═══ Dataset ═══

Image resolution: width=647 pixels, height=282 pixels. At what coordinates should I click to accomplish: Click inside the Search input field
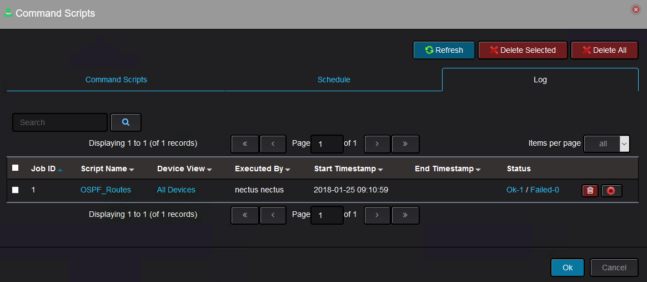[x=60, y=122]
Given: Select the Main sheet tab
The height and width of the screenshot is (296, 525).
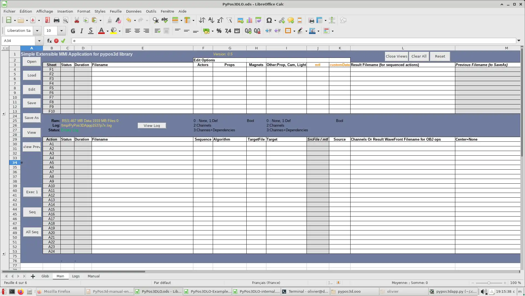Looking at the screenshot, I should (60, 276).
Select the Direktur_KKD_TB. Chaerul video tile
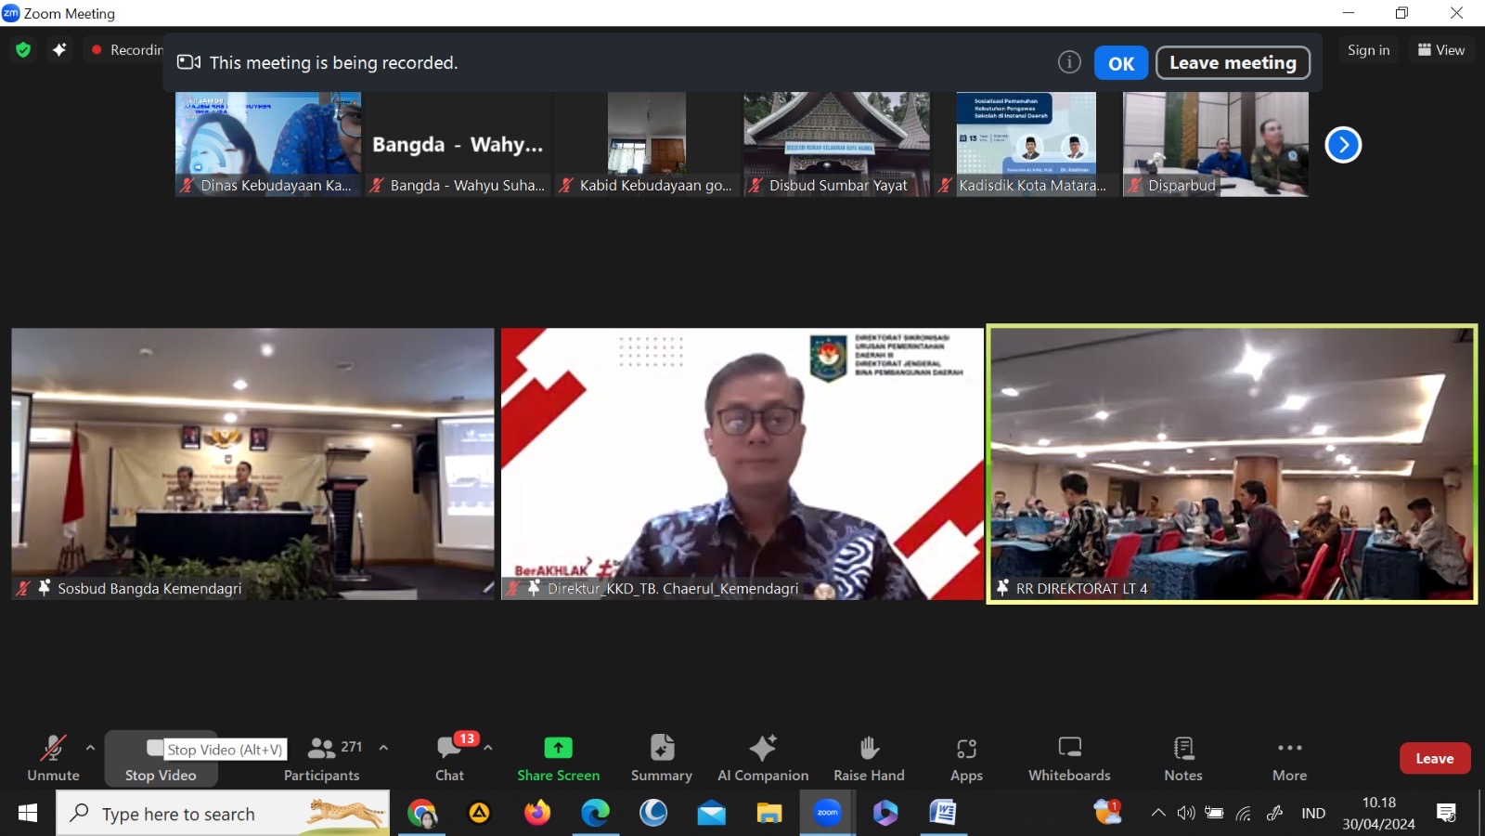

═══
═══ Dataset ═══

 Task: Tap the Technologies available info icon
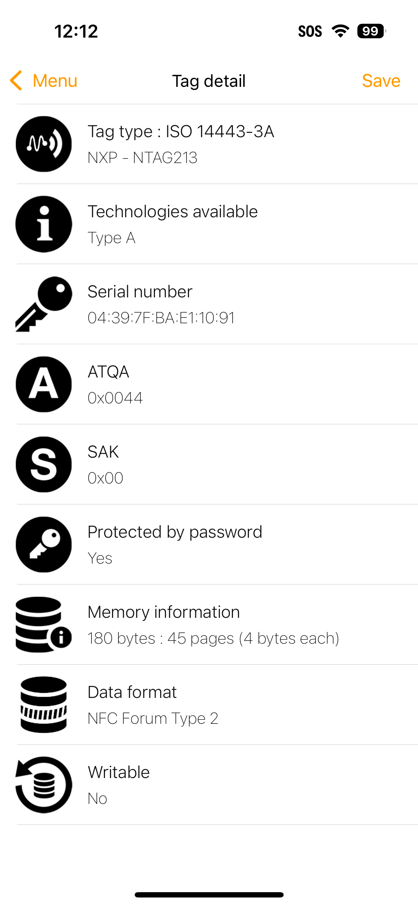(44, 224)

═══

**What is required**:
Set down the records again without changes, from the line with "Image resolution: width=647" through the line with "Select the Direktur_KKD_TB.", and omit the pictures.

**Task answer**:
Image resolution: width=647 pixels, height=282 pixels. At what coordinates should I click to accomplish: Click inside the Search input field
[x=60, y=122]
Given: Select the Main sheet tab
The height and width of the screenshot is (296, 525).
Looking at the screenshot, I should (60, 276).
Select the Direktur_KKD_TB. Chaerul video tile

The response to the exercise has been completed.